CXF uses a standard maven build system and unit testing conventions. For those not familiar with that, here are some basic hints:
- We use JUnit as the testing API for writing tests. We currently have a mix of JUnit 4 and JUnit 3 tests. Over time, we'd like to get the remainder of the JUnit 3 stuff migrated to the JUnit 4.
- Tests live with the module in the src/test/java directory. In general, the src/test/java directory would have the same package layout as the src/main/java. This allows the tests to test the package protected methods.
- We use Easymock as our mock framework for producing more complex unit tests.
- To run all the tests in a module, just run "mvn test" in the module.
- To run a single test in a module, run "mvn test -Dtest=MyTest" where MyTest is the name of the test class (no package specified) that you want to run.
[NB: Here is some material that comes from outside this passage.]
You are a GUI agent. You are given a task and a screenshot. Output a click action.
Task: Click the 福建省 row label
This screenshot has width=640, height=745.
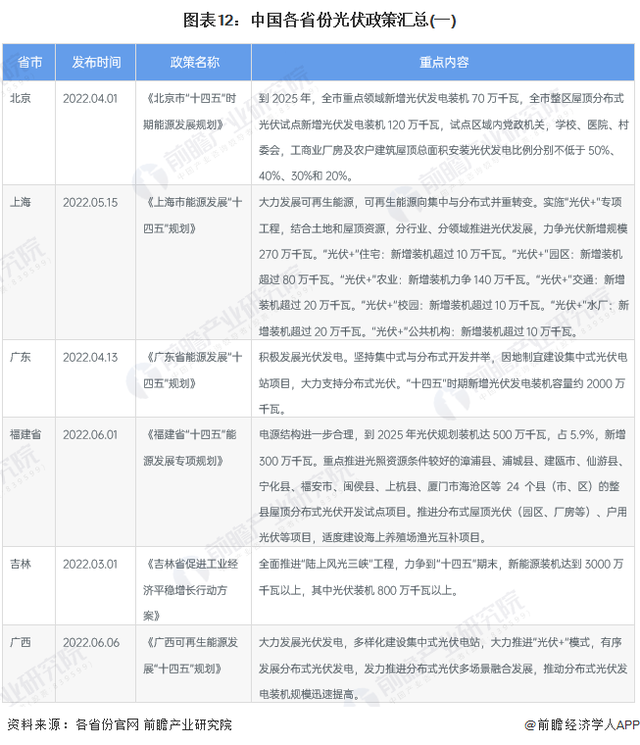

We have a special "systest" maven module that contains a large number of more complex test cases that involve full client/server interactions, server startups, etc... For the most part, they are just JUnit tests exactly like above, but test broader aspects. We have special utility classes (see below) to help these tests fork server process, test results, etc... Running the systests is exactly like running the unit tests, just in the systest module.
Usable testing utility classes
- org.apache.cxf.test.AbstractCXFTest - in the core module, we have a utility class that provides a few methods to help write tests. Things like creating a bus, doing xpath asserts on XML return values, etc...
- testutils module - top level, we have a testutils module that contains a BUNCH of utilities:
- in org.apache.cxf.testutils.common, there are utility classes for forking servers, capturing the output, etc... The systests use this extensively.
- The rest of testutils consist of a bunch of wsdls with generated code (wsdl2java) and sample server impls that implement those services. Other tests can then "share" those impls. This is to prevent having "HelloWorld" server impls all over the place.
There are generally two ways of running a test in a debugger.
- Within the IDE. If you setup eclipse properly, almost all the tests are runnable directly in eclipse. Right click on the test and select "Run As -> JUnit Test" (or "Debug As"). The test should just run.
- Externally via jpda. This is much harder. By default, mvn will fork the unit tests into a JVM that doesn't have JPDA enabled. However, it can be done. First, set your MAVEN_OPTS like: Then you would need to run the test like "mvn test -Dtest=MyTest -Dsurefire.fork.mode=never". When mvn starts, you can attach your external debugger to it and assign breakpoints and such.
Caveats: When debugging systests, they tend to fork background servers. If you need to debug the server side part of the interaction, you will need to disable that forking. Usually, the easiest way is to find the "setup" code for the test and look for a "launchServer(Server.class)" line and add a ", true" parameter to tell the server launcher to run the server "in process".